Acoustic field-based manipulation

We have discovered a new motion mechanism on the Chladni plate in addition to the two known motion modes on a vibrating plate: the first mode discovered by E. Chladni about two centuries ago, demonstrating that heavy particles move towards the nodes of vibration; and the second discovered by E. Chladni and explained by M. Faraday, showing that light particles move towards the antinodes. We discovered a new (the third) motion mode where heavy particles move towards antinodes of vibration on a submerged vibrating plate and form so-called inverse Chladni patterns. 

We have clarified the myth of motion randomness of particles on a vibrating plate before they settle on nodal lines, present since the original experiments of Ernst Chladni in the 1780s. Based on the understanding, we invented a multi-particle single actuator acoustic manipulation method. 
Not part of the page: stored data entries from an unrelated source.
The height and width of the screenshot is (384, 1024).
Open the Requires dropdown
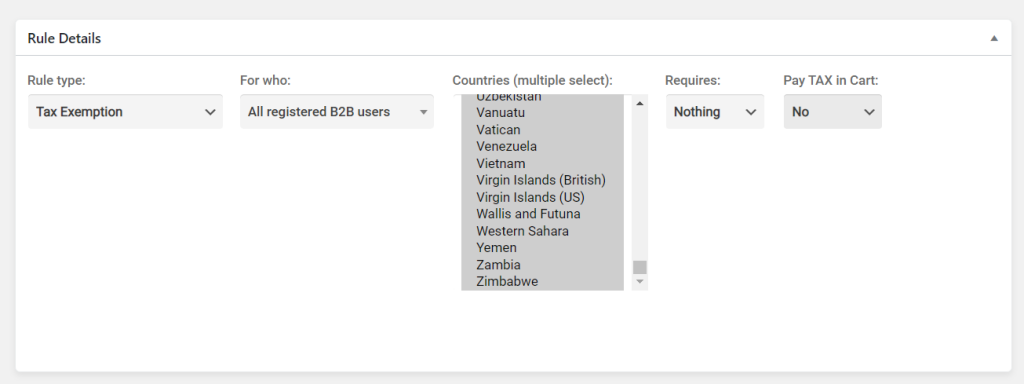coord(715,112)
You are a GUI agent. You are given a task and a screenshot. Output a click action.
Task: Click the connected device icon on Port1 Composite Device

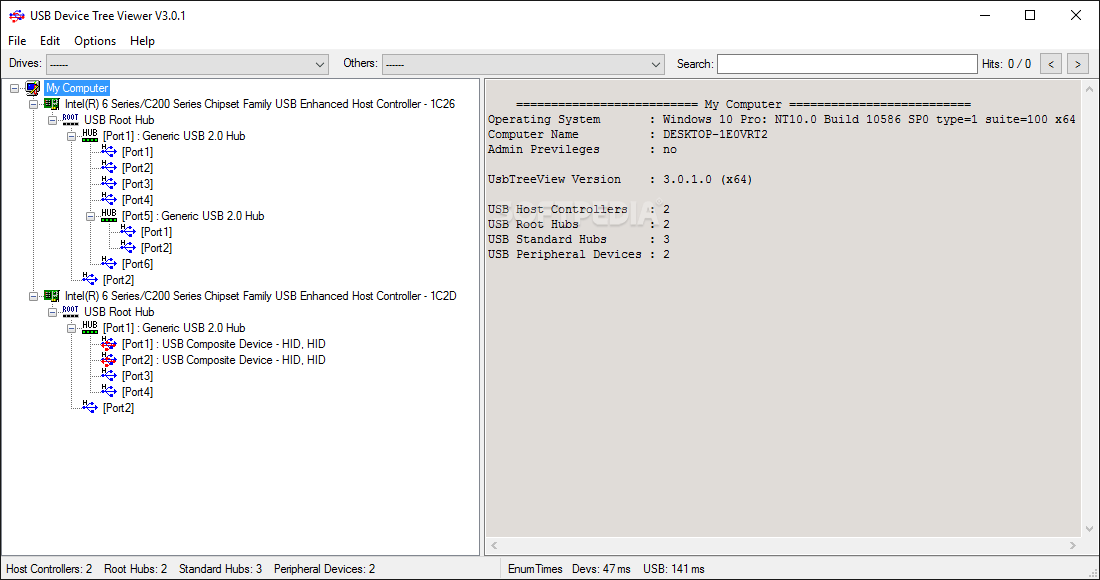108,343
Contrary to many potential-trapping based acoustic manipulation methods, our technology is based on the out-of-nodal-line motion. Our method allows independent trajectory following, swarm manipulation and sorting of multiple miniature objects in a wide range of materials, including electronic components, water droplets loaded on solid carriers, plant seeds, candy balls, and metal parts. Both model-based and model-free methods have been used to control the motion. Additionally, we have developed a programmable shaping method using a nature-inspired algorithm that can iteratively assemble up to a hundred particles into complex user-specified shapes on a vibrating plate.